Why Tilt Compensation Is Needed
Earth’s magnetic field is not purely horizontal. It has a vertical component.
When the device is level, X/Y components can represent horizontal field. When the device pitches or rolls, the vertical component mixes into sensor X/Y axes.
If you still compute:
heading = atan2(By, Bx)
the heading changes with tilt.
Electronic compasses usually use an accelerometer to estimate gravity direction, derive roll and pitch, rotate the magnetic vector back to a horizontal frame, and then compute heading.
Accelerometer -> gravity direction -> roll / pitch
Magnetometer -> 3-axis magnetic field
Tilt compensation -> horizontal magnetic field
Horizontal field -> heading
Hard-Iron Interference
Hard-iron interference is a fixed magnetic field source near the device.
Examples:
- Permanent magnets
- Speakers
- Magnetic mounts
- Motors
- Magnetized screws
- Relays
- Stable fields from high-current wires
If the source is fixed to the device, it rotates with the device.
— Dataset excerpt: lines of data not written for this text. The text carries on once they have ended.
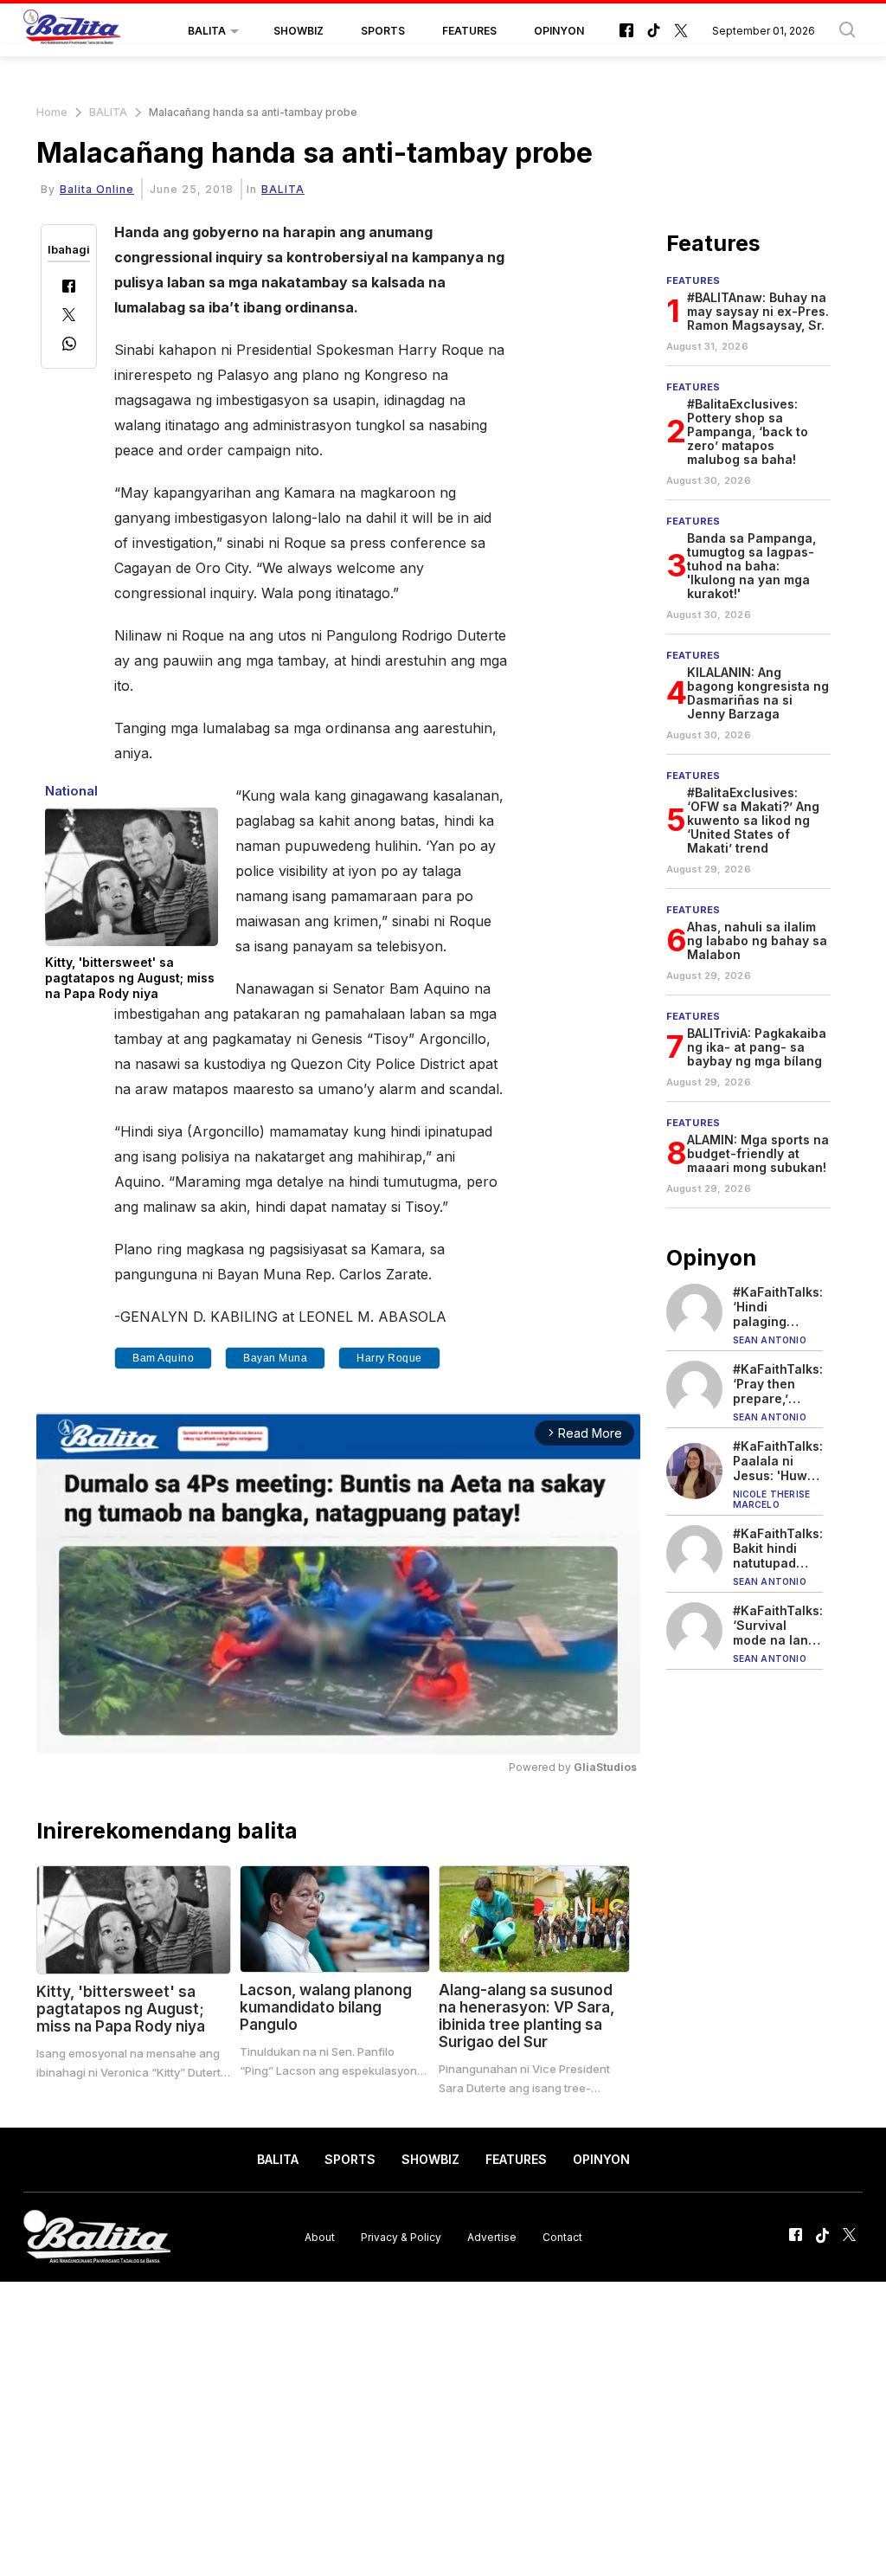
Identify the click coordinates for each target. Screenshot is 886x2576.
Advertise (492, 2236)
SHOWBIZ (298, 30)
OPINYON (559, 30)
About (320, 2236)
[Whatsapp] (69, 345)
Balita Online (97, 189)
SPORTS (383, 30)
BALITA (207, 30)
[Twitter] (68, 316)
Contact (562, 2236)
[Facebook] (68, 287)
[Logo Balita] (71, 31)
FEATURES (469, 30)
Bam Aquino (163, 1358)
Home (51, 112)
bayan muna (275, 1358)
To the magnetometer, it looks like a fixed offset added to the Earth field:
measured_field = earth_field + fixed_offset
In an ideal device, rotating through all directions would produce points on a sphere centered at the origin. Hard-iron interference shifts the sphere’s center.
Soft-Iron Interference
Soft-iron interference comes from ferromagnetic materials that distort the magnetic field.
Examples:
- Steel structures
- Iron housings
- Screws and brackets
- Motor cases
- Metal battery packs
- Vehicle frames
Soft iron stretches, compresses, or skews the magnetic field differently by direction. A sphere becomes an ellipsoid, sometimes with axis coupling.
Hard iron: moves the sphere center
Soft iron: stretches the sphere into an ellipsoid
Soft iron is harder because it changes scale and orthogonality, not only offset.
Why Figure-Eight Calibration Helps
When a phone asks you to draw a figure eight, the goal is not the shape itself. The goal is to collect magnetometer samples in many orientations.
Ideally, rotating the sensor through space produces a sphere of samples. Offsets, scale errors, hard iron, and soft iron produce a shifted ellipsoid. Calibration estimates an offset and correction matrix that map it closer to a centered sphere:
shifted ellipsoid -> offset and correction matrix -> approximate sphere
If you only rotate in one plane, the calibration data are incomplete. The figure-eight motion simply encourages richer 3D coverage.
Why Indoor and Vehicle Use Is Hard
Magnetometers fail when the local magnetic field is no longer clean Earth field.
Typical trouble locations:
- Near motors, fans, or speakers
- Near high-current power lines, batteries, or inverters
- Magnetic phone cases or mounts
- Cars, machinery, and metal frames
- Reinforced concrete and steel buildings
- Elevators, subways, and factory equipment
The magnetometer still measures a magnetic field. It is just no longer the field you wanted.
Fusion With Gyro and Accelerometer
The three sensors complement each other:
Gyroscope: fast rotation tracking, but drifts
Accelerometer: gravity reference for roll and pitch
Magnetometer: long-term heading reference, but sensitive to magnetic interference
Good fusion algorithms do not always trust the magnetometer. They check field strength, sudden direction changes, and consistency with history. If the field is clearly polluted, the algorithm should reduce magnetometer weight or ignore it temporarily.
Engineering Takeaway
A magnetometer can support an electronic compass, but its output is local magnetic field, not reliable direction truth.
It is useful for:
- Rough heading in phones and handheld devices
- Long-term heading support for drones, robots, and vehicles
- Yaw reference in IMU fusion
- Detecting abnormal magnetic environments
It is weak for:
- Strong magnetic interference
- High-accuracy heading near motors, magnets, and high-current wiring
- Arbitrary device orientation without tilt compensation
- Cross-device use without calibration
The key sentence is:
A magnetometer measures magnetic field.
Heading is inferred from geomagnetic field, tilt compensation, calibration, and fusion.